Beschreibt den Anteil bzw. Prozentsatz der Personen einer Zielgruppe, die eine Marke kennen, wobei drei Ausprägungen unterschieden werden:
Die passive Markenbekanntheit beschreibt die gestützte Erinnerung durch Vorlage von Gedächtnisstützen wie z.B. Abbildungen einer Marke, wobei die Befragten gebeten werden anzugeben, ob sie die betreffende Marke schon einmal gesehen haben, ob sie ihnen bekannt ist.

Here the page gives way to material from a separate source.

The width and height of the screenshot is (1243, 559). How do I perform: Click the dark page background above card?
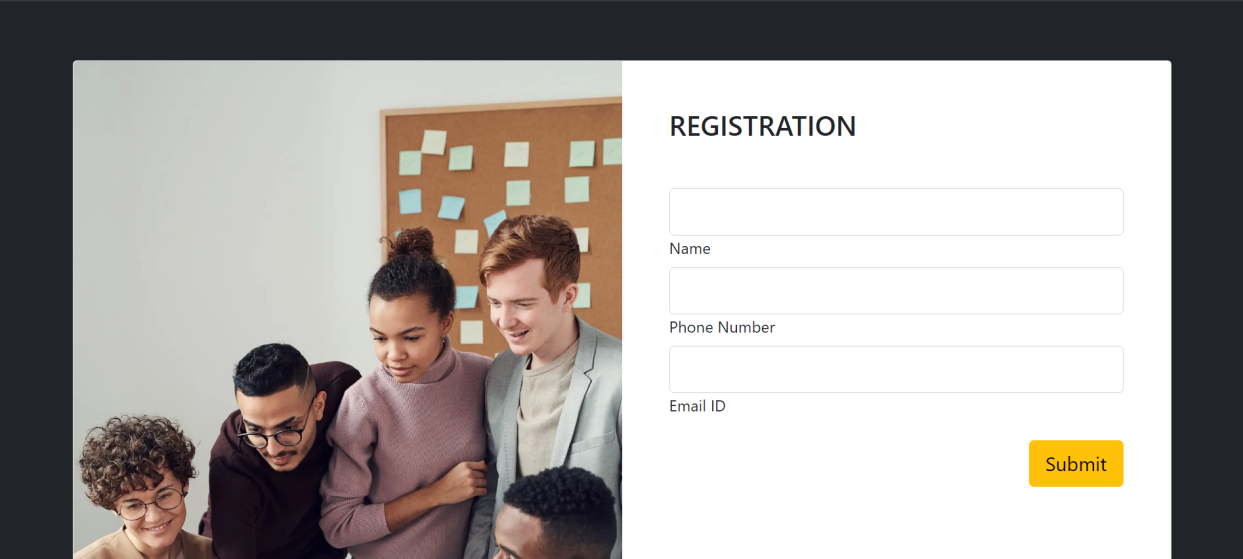tap(620, 30)
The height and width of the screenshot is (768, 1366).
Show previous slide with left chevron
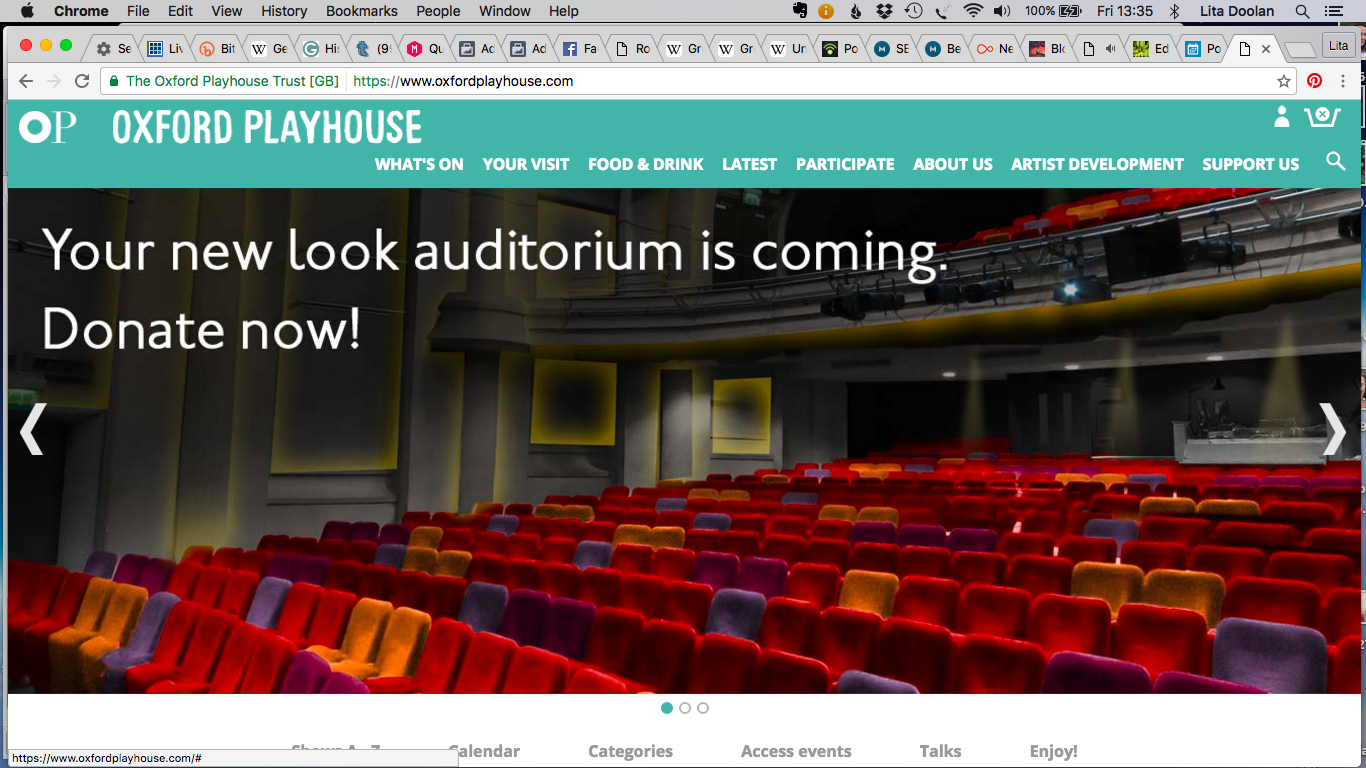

Die aktive Markenbekanntheit ermittelt ohne Zuhilfenahme von Gedächtnisstützen die ungestützte Erinnerung an bestimmte Marken. Eine typische Frage lautet: "Wenn Sie an [Name/Beschreibung eines Produkte] denken, welche Marke oder Marken fallen Ihnen zuerst ein?" Aufbauend auf die Antworten gehen nur die Erinnerungswerte derjenigen Probanden (Befragten) ein, die nachweislich den Namen oder den Inhalt selbst und ohne Hilfe zu nennen in der Lage sind.
Top-of-Mind wiederum beschreibt die Marke, die von einer befragten Person zuallererst genannt wird (auch als "Tip-ofthe- Tongue" oder als "auf der Zunge liegend" beschrieben).